I met recently with a ministry that is in a stalemate. It has a group of individuals (current leaders) who desire to move forward into a new era of ministry. It has another group of individuals (past leaders) who are resisting almost all change. They want the future to look like the past even though staying there will inevitably compromise the church's future.
Before I continue I need to say that building for the future does not mean that we dishonor the past. In fact, my mantra is that we must honor the past while we build for the future. If all one does is honor the past you compromise your future. If all you do is build for the future you disenfranchise those who got you to where you are so both are necessary and wise leaders recognize this.
Here is a true saying: What go you to here got you to here. It will not get you to there. No organization can stay static. All organizations either move forward or they stagnate and die. It is that simple. If you want to position your church or organization for a slow painful death, just stop moving forward into the future. This often happens when prior leaders create enough conflict and criticism that current leaders say "we don't need this" and walk away. It is very true that they don't need this. It is, however a mistake to walk away. Someone must build for the future if we care about the generations that come behind us.
One of the key responsibilities of leaders is to position their organization for a hopeful and fruitful future. If it were easy we would not need leaders. But without courageous leaders, there will not be a hopeful or fruitful future. The harder the leadership task the more an organization needs to break through into a new future. For leaders who want to walk: You can, but the very fact that leadership is hard where you are is an indicator that you are needed more than ever.
In my book, High Impact Church Boards I write this:
Leadership is an awe-inspiring, weighty calling. From the earliest days of biblical history, God has called men and women into leadership roles, energizing and gifting them for the task. One lesson shouts from the pages in this history of God’s people: When there was a faithful leader,God’s people flourished.

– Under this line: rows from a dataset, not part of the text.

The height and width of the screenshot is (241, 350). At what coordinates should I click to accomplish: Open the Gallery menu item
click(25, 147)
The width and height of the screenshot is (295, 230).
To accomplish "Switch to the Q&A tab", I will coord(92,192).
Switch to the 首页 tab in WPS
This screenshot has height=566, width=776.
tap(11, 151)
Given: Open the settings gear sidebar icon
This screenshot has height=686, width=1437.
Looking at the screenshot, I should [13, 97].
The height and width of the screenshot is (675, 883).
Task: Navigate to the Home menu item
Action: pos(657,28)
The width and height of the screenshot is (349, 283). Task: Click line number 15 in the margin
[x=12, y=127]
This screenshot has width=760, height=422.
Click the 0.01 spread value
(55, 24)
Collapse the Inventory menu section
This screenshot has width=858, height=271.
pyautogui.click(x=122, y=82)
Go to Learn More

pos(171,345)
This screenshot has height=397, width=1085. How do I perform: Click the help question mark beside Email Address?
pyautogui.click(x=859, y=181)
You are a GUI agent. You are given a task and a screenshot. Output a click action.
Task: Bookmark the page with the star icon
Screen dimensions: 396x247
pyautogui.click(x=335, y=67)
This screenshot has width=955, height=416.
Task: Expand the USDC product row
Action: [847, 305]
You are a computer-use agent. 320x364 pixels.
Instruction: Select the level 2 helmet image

In the absence of godly, empowered leadership, His people suffered.
Without a Noah, mankind would not have survived. Without a
Moses, the Exodus would have failed. Without a Joshua, the land would not have been conquered. Without a Deborah, the Israelites would not have been liberated. Without a David, a nation would not have been built. Without a Nehemiah, a city would not have been reborn. Without an Esther, a people would not have survived.
In each instance, God called a leader or leaders for His purposes,
clarified their assignments, and empowered them with skill and wisdom.
In God’s kingdom, leaders are called by Him for His purposes and
empowered by His Spirit. We do not just choose to be a leader; God chooses those He wants to lead.